» Task details
Only lines with the word "ribbon" are wanted; copy each of them from the listing below.

» Given data
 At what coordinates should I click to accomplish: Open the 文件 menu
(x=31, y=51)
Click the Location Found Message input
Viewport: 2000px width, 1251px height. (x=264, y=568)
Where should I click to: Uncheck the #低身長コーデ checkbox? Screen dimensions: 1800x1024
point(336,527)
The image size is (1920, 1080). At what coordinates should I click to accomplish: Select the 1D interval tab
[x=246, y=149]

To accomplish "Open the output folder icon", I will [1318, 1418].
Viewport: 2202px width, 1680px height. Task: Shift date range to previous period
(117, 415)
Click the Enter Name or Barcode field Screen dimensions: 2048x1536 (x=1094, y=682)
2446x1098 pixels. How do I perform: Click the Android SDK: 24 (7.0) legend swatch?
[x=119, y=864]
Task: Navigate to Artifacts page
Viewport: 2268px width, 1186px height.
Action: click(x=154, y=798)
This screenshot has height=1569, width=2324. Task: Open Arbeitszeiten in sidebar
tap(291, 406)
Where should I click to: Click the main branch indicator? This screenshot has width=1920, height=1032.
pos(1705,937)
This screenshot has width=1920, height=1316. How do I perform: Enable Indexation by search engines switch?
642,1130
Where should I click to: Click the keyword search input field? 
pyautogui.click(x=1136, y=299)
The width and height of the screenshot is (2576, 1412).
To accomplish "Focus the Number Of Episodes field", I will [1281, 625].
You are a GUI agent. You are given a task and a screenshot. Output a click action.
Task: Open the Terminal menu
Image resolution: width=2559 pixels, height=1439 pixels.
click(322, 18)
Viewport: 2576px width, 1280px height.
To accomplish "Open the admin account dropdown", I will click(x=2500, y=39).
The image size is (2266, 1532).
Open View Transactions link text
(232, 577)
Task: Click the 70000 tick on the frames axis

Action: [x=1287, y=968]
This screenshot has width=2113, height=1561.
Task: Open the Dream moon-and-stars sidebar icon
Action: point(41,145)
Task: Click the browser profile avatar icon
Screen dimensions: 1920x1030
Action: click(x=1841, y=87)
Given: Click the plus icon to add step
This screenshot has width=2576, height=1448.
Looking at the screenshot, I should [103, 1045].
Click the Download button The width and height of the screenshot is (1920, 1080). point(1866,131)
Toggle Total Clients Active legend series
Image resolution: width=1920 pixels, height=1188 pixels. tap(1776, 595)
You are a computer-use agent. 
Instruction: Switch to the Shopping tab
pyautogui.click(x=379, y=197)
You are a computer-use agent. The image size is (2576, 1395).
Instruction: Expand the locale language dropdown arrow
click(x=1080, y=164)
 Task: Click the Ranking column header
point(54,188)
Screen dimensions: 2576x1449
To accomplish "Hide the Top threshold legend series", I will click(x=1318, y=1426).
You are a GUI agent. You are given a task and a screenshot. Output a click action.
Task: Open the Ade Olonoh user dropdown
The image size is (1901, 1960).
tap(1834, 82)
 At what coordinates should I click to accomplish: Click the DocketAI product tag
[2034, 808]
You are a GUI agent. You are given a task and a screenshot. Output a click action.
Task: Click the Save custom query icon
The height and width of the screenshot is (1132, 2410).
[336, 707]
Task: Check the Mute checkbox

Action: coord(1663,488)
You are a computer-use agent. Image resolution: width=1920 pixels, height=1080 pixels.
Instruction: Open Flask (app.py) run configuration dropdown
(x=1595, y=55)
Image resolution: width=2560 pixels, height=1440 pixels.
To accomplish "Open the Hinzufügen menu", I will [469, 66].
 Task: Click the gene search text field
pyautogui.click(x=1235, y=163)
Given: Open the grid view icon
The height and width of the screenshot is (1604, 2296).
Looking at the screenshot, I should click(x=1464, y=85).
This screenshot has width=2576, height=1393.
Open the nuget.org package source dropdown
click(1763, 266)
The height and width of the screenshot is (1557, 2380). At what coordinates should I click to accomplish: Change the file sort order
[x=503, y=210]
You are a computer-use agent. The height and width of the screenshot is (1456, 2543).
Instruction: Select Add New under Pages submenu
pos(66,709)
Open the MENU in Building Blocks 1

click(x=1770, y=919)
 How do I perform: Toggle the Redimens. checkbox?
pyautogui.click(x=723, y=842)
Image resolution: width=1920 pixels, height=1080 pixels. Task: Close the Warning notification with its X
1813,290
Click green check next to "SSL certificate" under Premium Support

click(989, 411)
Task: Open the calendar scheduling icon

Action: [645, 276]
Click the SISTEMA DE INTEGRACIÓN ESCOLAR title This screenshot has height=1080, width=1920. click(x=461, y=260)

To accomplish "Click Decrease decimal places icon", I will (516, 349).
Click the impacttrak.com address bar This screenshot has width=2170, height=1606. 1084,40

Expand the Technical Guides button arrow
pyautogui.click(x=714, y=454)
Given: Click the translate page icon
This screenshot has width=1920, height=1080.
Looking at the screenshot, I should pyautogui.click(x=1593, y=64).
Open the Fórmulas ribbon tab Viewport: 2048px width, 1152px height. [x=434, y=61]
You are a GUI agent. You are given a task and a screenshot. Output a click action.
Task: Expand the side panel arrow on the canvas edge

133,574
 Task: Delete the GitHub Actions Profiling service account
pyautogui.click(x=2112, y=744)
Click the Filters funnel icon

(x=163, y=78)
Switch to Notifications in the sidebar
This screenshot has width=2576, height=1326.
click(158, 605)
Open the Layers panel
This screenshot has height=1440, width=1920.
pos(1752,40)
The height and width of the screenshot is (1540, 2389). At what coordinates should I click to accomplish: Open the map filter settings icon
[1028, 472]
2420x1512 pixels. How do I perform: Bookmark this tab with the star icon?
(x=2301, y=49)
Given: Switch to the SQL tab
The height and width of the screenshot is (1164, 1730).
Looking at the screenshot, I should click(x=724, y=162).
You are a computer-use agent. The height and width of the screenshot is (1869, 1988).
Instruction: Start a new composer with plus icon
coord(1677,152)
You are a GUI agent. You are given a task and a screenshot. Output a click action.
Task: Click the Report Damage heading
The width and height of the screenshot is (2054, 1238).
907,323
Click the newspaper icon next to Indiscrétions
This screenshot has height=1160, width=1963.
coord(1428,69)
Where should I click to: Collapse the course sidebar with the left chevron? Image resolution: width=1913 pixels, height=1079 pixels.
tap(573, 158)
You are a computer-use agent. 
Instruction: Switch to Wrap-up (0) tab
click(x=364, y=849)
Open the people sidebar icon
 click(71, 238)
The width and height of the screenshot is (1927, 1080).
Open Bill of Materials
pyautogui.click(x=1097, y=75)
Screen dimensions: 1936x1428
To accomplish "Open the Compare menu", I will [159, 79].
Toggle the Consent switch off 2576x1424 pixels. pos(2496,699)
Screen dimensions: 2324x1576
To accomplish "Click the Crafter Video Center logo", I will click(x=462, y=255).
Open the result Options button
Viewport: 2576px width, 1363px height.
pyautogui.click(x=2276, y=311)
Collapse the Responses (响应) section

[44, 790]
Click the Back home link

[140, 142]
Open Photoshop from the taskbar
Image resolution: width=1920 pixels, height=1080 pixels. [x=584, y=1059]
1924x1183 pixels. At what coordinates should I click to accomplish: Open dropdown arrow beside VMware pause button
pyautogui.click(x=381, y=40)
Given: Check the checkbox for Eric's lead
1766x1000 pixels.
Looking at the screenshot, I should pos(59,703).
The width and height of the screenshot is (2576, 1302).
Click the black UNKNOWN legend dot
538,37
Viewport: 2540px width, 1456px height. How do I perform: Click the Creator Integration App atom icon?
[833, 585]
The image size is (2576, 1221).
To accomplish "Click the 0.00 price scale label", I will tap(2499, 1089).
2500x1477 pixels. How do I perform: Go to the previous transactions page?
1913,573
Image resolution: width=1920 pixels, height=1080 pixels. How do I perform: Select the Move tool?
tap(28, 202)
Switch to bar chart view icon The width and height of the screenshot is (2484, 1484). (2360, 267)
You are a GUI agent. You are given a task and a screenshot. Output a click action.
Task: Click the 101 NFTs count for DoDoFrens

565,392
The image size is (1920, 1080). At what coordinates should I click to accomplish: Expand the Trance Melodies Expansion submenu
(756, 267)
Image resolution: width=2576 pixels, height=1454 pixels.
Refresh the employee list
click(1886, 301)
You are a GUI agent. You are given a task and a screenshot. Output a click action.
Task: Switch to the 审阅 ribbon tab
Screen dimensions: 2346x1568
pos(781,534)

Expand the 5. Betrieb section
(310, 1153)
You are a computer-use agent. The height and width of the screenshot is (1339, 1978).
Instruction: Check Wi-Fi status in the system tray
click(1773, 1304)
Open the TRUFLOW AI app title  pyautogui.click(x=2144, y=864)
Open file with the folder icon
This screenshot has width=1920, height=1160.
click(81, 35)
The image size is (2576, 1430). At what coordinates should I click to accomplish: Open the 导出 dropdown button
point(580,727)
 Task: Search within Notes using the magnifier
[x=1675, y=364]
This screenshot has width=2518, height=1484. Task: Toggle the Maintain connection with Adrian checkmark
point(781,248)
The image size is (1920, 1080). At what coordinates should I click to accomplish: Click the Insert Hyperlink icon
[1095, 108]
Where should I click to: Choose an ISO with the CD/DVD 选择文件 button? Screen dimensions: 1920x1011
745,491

» Answer area
Open the Fórmulas ribbon tab Viewport: 2048px width, 1152px height. [x=434, y=61]
Task: Switch to the 审阅 ribbon tab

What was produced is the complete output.